O ministro da Administração Interna, Luís Neves, construiu uma piscina — e não um tanque, como afirmou numa entrevista ao canal Now este domingo — numa das suas propriedades no Alentejo, neste caso no concelho de Odemira, revela esta segunda-feira a TVI/CNN. De acordo com a estação televisiva, a Câmara Municipal de Odemira não recebeu qualquer pedido de licença nem uma comunicação para a construção da piscina, que, por se tratar de uma obra urbanística, precisaria de ser comunicada ou autorizada.
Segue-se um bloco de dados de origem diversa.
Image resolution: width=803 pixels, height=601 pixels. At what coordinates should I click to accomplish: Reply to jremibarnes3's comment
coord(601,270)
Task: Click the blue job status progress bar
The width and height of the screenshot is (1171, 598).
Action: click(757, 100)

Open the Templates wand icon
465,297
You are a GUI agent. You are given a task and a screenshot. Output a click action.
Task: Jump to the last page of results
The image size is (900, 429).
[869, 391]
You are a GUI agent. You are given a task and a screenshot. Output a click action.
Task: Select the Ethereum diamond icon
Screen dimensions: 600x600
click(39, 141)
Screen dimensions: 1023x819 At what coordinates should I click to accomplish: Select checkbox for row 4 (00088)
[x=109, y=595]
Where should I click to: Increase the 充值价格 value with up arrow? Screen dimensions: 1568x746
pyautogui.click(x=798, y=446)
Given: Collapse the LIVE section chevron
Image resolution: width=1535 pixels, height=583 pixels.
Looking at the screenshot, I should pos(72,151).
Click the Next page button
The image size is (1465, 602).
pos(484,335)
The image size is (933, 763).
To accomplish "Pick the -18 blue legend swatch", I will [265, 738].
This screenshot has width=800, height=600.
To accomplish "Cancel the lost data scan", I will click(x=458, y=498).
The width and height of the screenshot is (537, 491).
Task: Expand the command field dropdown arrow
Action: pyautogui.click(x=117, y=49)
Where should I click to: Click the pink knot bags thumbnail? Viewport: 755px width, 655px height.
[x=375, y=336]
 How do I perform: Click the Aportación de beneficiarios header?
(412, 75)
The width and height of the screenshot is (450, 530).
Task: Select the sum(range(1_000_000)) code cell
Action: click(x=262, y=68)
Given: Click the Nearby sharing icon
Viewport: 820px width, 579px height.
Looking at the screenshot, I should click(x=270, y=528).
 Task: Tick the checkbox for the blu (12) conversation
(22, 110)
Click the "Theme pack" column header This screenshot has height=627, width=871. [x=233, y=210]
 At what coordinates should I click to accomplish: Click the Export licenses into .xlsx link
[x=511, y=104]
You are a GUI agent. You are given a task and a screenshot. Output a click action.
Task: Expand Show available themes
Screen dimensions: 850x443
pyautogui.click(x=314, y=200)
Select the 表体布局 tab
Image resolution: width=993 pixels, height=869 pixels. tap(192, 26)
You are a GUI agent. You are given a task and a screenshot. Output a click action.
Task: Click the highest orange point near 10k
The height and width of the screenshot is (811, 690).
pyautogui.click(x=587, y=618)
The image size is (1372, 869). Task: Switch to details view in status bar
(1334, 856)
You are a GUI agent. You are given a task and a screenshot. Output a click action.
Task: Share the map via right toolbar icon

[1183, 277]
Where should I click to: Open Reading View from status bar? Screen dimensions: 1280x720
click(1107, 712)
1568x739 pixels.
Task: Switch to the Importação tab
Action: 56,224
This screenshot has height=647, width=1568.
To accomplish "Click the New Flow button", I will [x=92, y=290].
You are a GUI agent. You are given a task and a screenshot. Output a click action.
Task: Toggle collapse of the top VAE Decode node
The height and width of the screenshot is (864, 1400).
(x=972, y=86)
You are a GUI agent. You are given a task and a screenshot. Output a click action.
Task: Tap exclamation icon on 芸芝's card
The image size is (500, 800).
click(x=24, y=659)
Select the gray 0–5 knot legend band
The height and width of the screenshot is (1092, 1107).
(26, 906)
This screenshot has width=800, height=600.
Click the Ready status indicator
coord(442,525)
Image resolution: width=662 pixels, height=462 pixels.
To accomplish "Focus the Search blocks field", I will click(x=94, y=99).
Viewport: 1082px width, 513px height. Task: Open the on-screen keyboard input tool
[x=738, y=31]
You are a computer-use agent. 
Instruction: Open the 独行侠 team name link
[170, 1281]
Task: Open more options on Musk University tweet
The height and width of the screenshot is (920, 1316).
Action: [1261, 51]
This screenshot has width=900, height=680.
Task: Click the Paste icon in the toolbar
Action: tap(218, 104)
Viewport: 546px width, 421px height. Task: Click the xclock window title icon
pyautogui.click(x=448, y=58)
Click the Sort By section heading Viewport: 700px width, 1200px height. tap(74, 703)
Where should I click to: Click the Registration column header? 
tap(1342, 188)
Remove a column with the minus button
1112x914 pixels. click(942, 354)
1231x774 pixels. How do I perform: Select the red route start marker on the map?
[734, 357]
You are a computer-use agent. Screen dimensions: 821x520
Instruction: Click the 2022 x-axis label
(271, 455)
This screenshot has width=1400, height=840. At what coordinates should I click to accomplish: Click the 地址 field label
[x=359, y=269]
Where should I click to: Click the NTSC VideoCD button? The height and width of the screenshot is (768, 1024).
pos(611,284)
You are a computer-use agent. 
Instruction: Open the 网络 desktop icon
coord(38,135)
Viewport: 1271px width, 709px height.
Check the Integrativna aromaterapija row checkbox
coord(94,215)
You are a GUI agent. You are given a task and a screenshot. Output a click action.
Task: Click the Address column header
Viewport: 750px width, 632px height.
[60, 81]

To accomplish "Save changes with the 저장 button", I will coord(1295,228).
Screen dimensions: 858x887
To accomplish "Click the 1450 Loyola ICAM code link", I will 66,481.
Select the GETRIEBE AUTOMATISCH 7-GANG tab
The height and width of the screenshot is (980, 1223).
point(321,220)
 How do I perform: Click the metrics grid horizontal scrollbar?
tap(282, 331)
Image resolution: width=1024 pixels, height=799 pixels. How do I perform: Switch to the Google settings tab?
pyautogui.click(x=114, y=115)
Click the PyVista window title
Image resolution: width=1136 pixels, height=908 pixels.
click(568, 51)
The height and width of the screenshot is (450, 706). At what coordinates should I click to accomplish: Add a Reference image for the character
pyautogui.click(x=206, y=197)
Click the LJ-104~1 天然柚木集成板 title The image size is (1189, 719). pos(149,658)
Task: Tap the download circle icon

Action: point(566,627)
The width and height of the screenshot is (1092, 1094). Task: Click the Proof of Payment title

Nas imagens captadas pela TVI/CNN na propriedade de Luís Neves, é possível ver uma piscina — aparentemente recém-construída — junto a uma casa térrea. A propriedade será usada como alojamento local, e explorada pela AL Campos, uma empresa registada em nome da mulher de Luís Neves.
Inicialmente, as obras naquela mesma propriedade deveriam incluir apenas a construção de “três paredes e uma casa de banho”, mas acabaram por evoluir também para “um pequeno alpendre”, um “tanque” e “uma parte em que os carros estacionam”, disse o ministro da Administração Interna, em entrevista ao canal Now, referindo-se à empreitada que está a ser levada a cabo pela empresa Construbarcelos, detida por João dos Santos Carvalho, um empreiteiro que realizou várias obras para a Polícia Judiciária, quando Luís Neves era diretor nacional da PJ — como revelou na quinta-feira o semanário Nascer do Sol.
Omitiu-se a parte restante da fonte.